[DATASET EXCERPTS — start]

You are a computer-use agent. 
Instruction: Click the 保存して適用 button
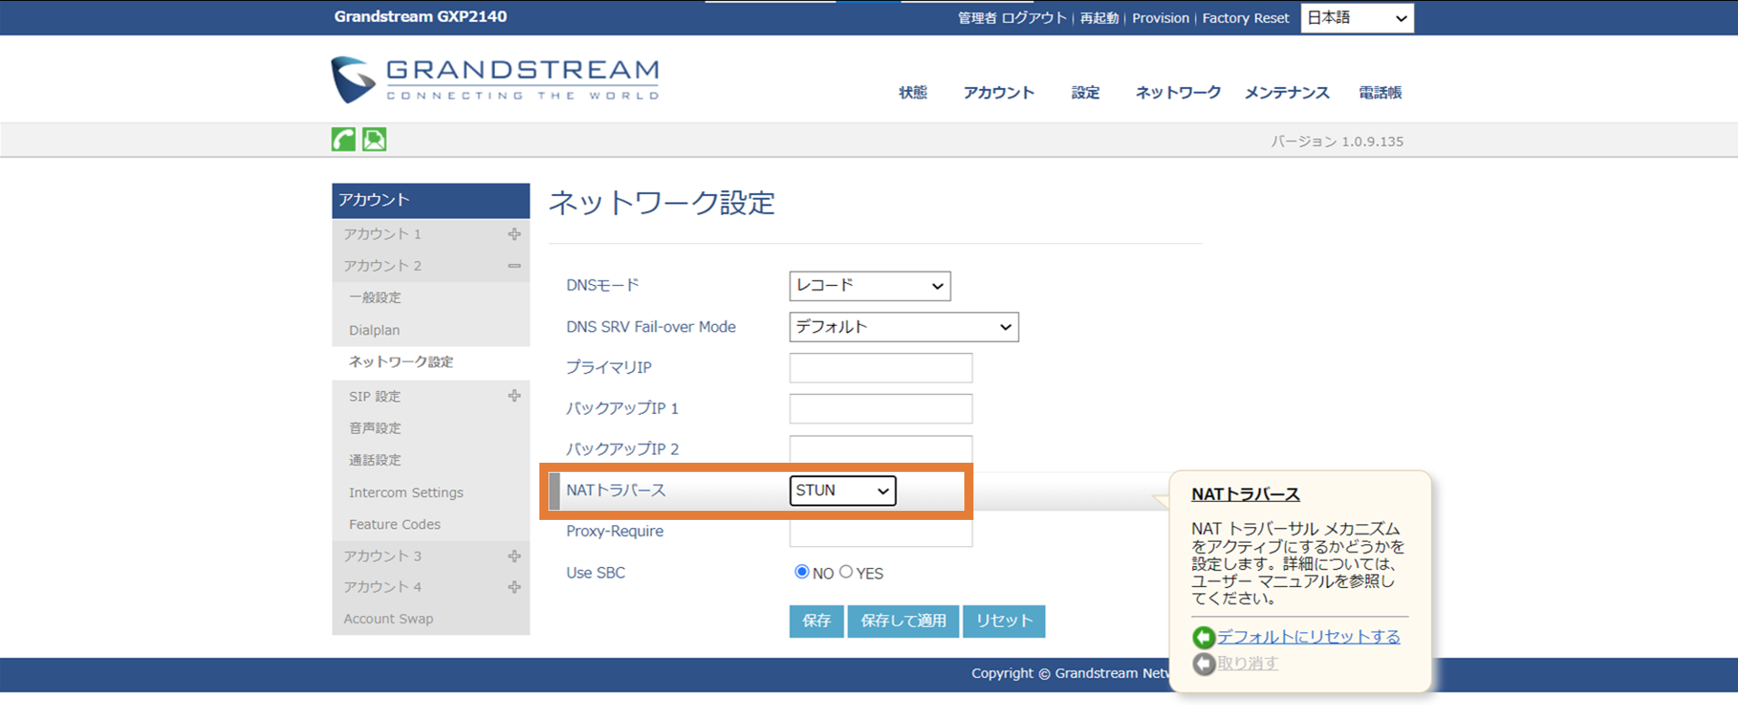(903, 622)
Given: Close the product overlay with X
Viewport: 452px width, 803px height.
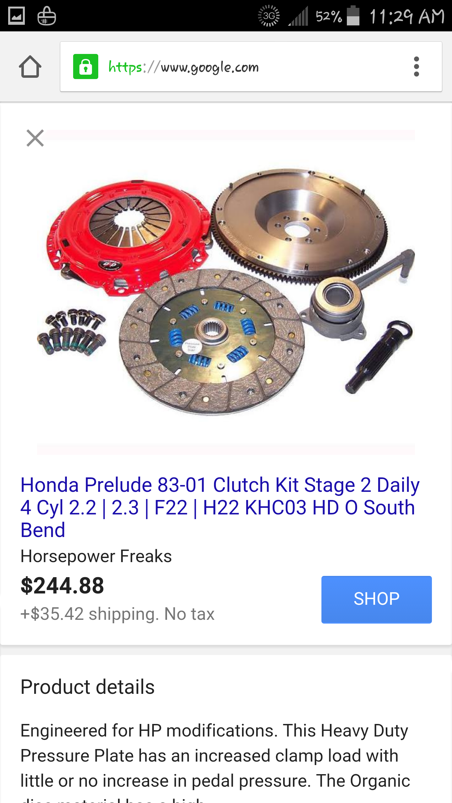Looking at the screenshot, I should click(35, 138).
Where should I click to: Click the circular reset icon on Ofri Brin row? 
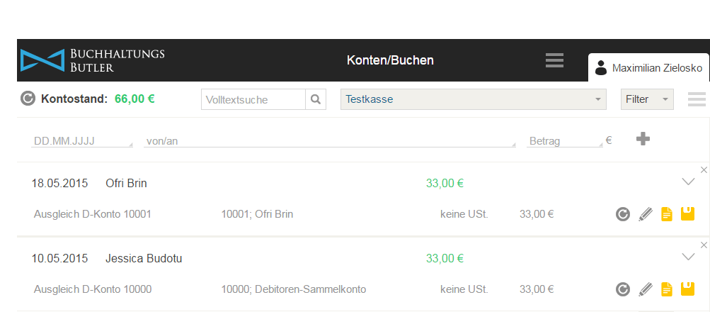pyautogui.click(x=623, y=214)
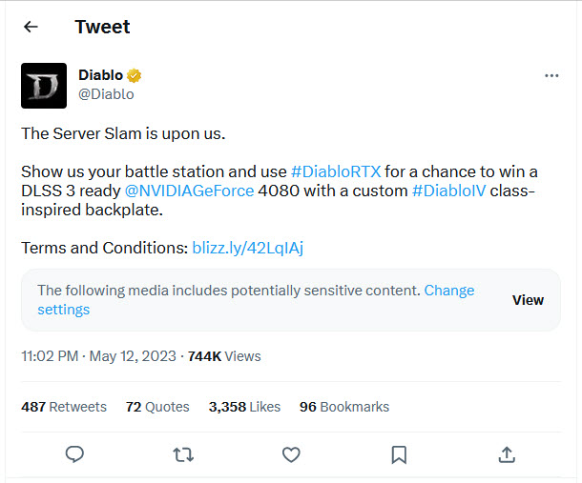Image resolution: width=582 pixels, height=483 pixels.
Task: Click the Diablo display name
Action: 100,76
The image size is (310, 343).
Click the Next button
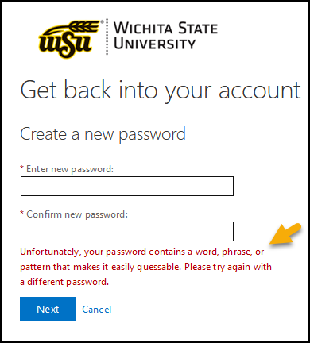[x=48, y=309]
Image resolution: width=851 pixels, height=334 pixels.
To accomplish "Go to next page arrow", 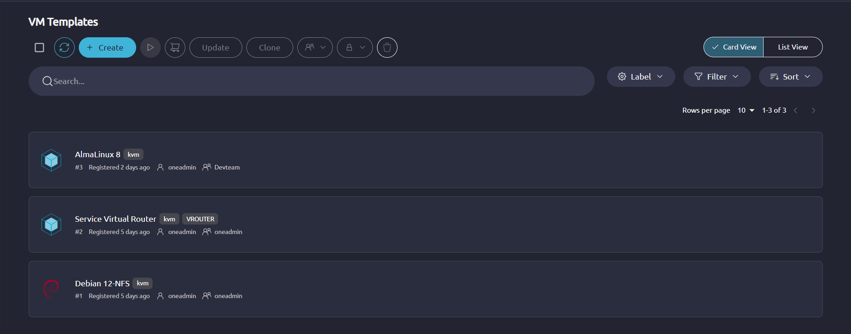I will point(813,110).
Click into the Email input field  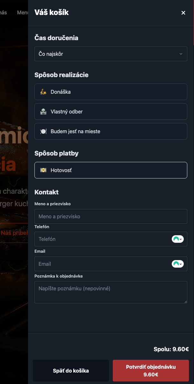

[DATASET EXCERPTS — finish]

WHAT YOU ARE ASKED TO DO: Your answer must be everything above from the line with "Where should I" down to the line with "The image size is (310, 343).", word for word, and no pictures.

EXERCISE RESULT:
Where should I click to: Click the circular reset icon on Ofri Brin row? 
pyautogui.click(x=623, y=214)
Image resolution: width=582 pixels, height=483 pixels.
Task: Click the Diablo display name
Action: 100,76
The image size is (310, 343).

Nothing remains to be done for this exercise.